FBI takes down Hive ransomware network

The Department of Justice announced this week that FBI agents successfully disrupted Hive, a notorious ransomware group, and prevented $130 million worth of ransom campaigns that targets no longer need to consider paying. While claiming the Hive group has been responsible for targeting over 1,500 victims in over 80 countries worldwide, the department now reveals it had infiltrated the group’s network for months before working with German and Netherlands officials to shut down Hive servers and websites this week.

“Simply put, using lawful means, we hacked the hackers,” Deputy Attorney General Lisa Monaco remarked during a press conference.

The FBI claims that by covertly hacking into Hive servers, it was able to quietly snatch up over 300 decryption keys and pass them back to victims whose data was locked up by the group. US Attorney General Merrick Garland said in his statement that in the last few months, the FBI used those decryption keys to unlock a Texas school district facing a $5 million ransom, a Louisiana hospital that had been asked for $3 million, and an unnamed food services company that faced a $10 million ransom.

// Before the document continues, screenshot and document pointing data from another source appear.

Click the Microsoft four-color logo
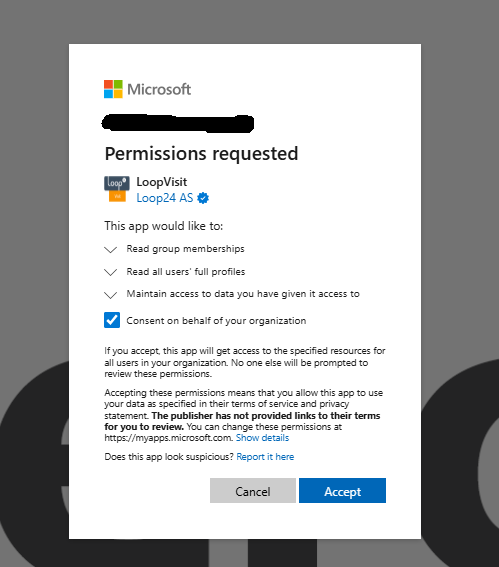Screen dimensions: 499x567 pos(113,89)
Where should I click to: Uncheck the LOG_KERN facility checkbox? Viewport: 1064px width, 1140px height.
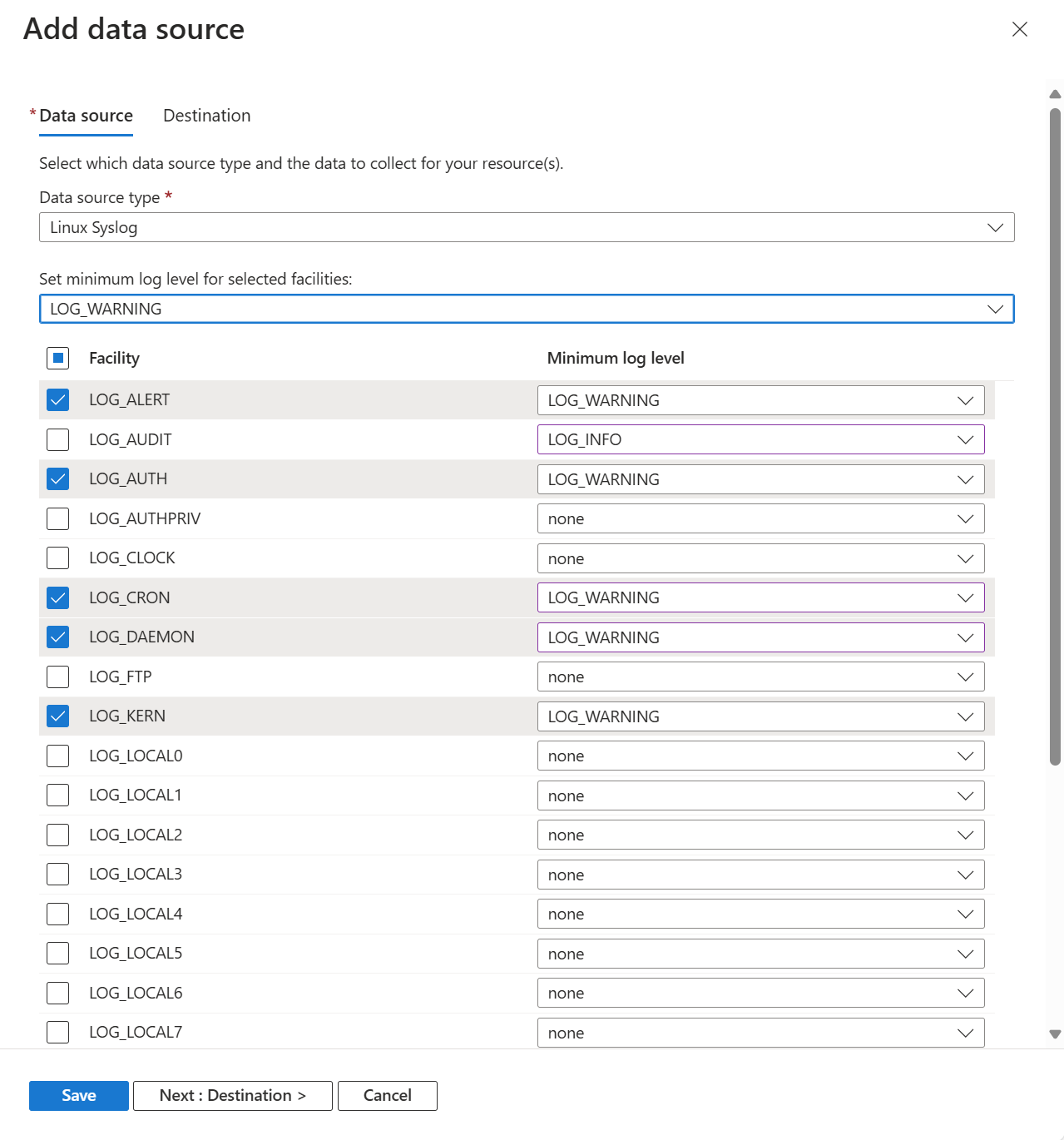[58, 716]
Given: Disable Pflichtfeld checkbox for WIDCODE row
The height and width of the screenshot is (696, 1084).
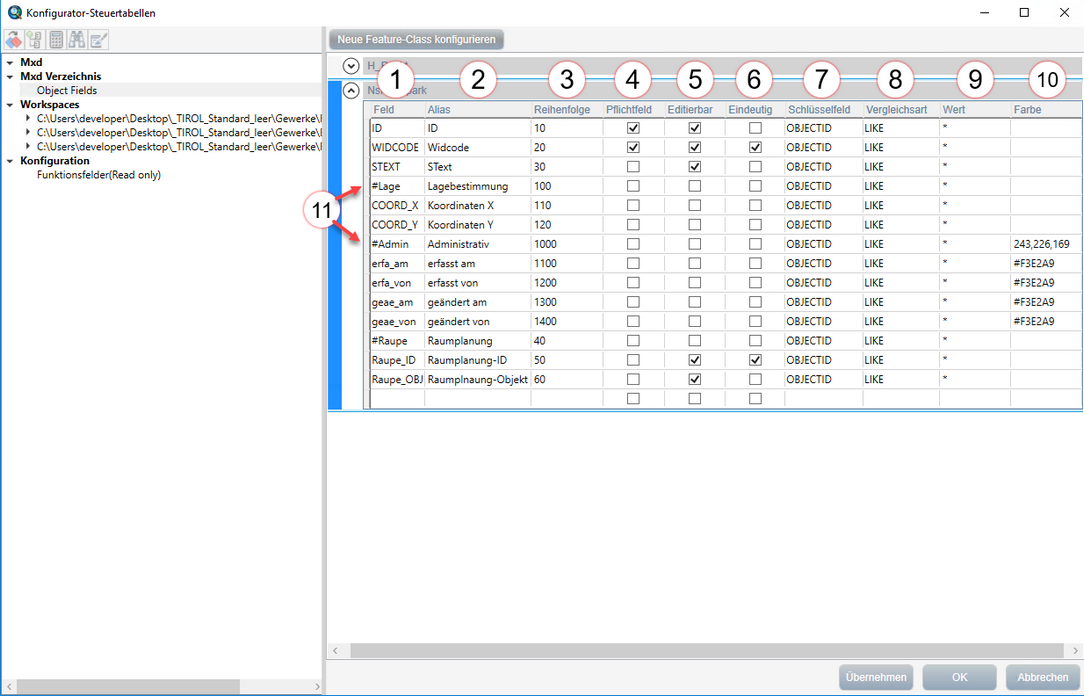Looking at the screenshot, I should pyautogui.click(x=633, y=148).
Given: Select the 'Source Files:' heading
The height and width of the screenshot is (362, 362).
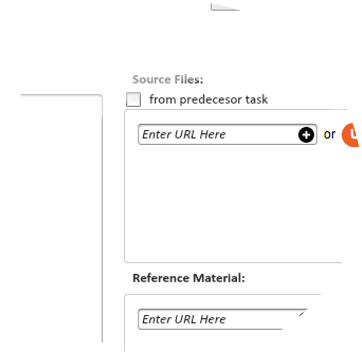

“We turned the tables on Hive and busted their business model,” Monaco said. Hive had been considered a top-five ransomware threat by the FBI. According to the Justice Department, Hive has received over $100 million in ransom payments from its victims since June 2021.

Hive’s “ransomware-as-a-service (RaaS)” model is to make and sell ransomware, then recruit “affiliates” to go out and deploy it, with Hive administrators taking a 20 percent cut of any proceeds and publishing stolen data on a “HiveLeaks” site if someone refused to pay. The affiliates, according to the US Cybersecurity and Infrastructure Security Agency (CISA), use methods like email phishing, exploiting FortiToken authentication vulnerabilities, and gaining access to company VPNs and remote desktops (using RDP) that are only protected with single-factor logins.

A CISA alert from November explains how the attacks target businesses and organizations running their own Microsoft Exchange servers. The code provided to their affiliates takes advantage of known exploits like CVE-2021-31207, which, despite being patched since 2021, often remain vulnerable if the appropriate mitigations haven’t been applied.

Once they’re in, their pattern is to use the organization’s own network management protocols to shut down any security software, delete logs, encrypt the data, and, of course, leave behind a HOW_TO_DECRYPT.txt ransom note in encrypted directories that connects victims to a live chat panel to negotiate over ransom demands.

“When a victim steps forward, it can make all the difference”

Hive is the biggest ransomware group the feds have taken down since REvil in 2021 — which was responsible for leaking MacBook schematics from an Apple supplier as well as the world’s largest meat supplier. And earlier that year, groups like DarkSide successfully walked away with a $4.4 million payout after penetrating Colonial Pipeline’s systems in an incident that caused national gas prices to skyrocket. The most expensive ransomware attack to be publicized, however, is insurance company CNA Financial, which ended up paying hackers $40 million.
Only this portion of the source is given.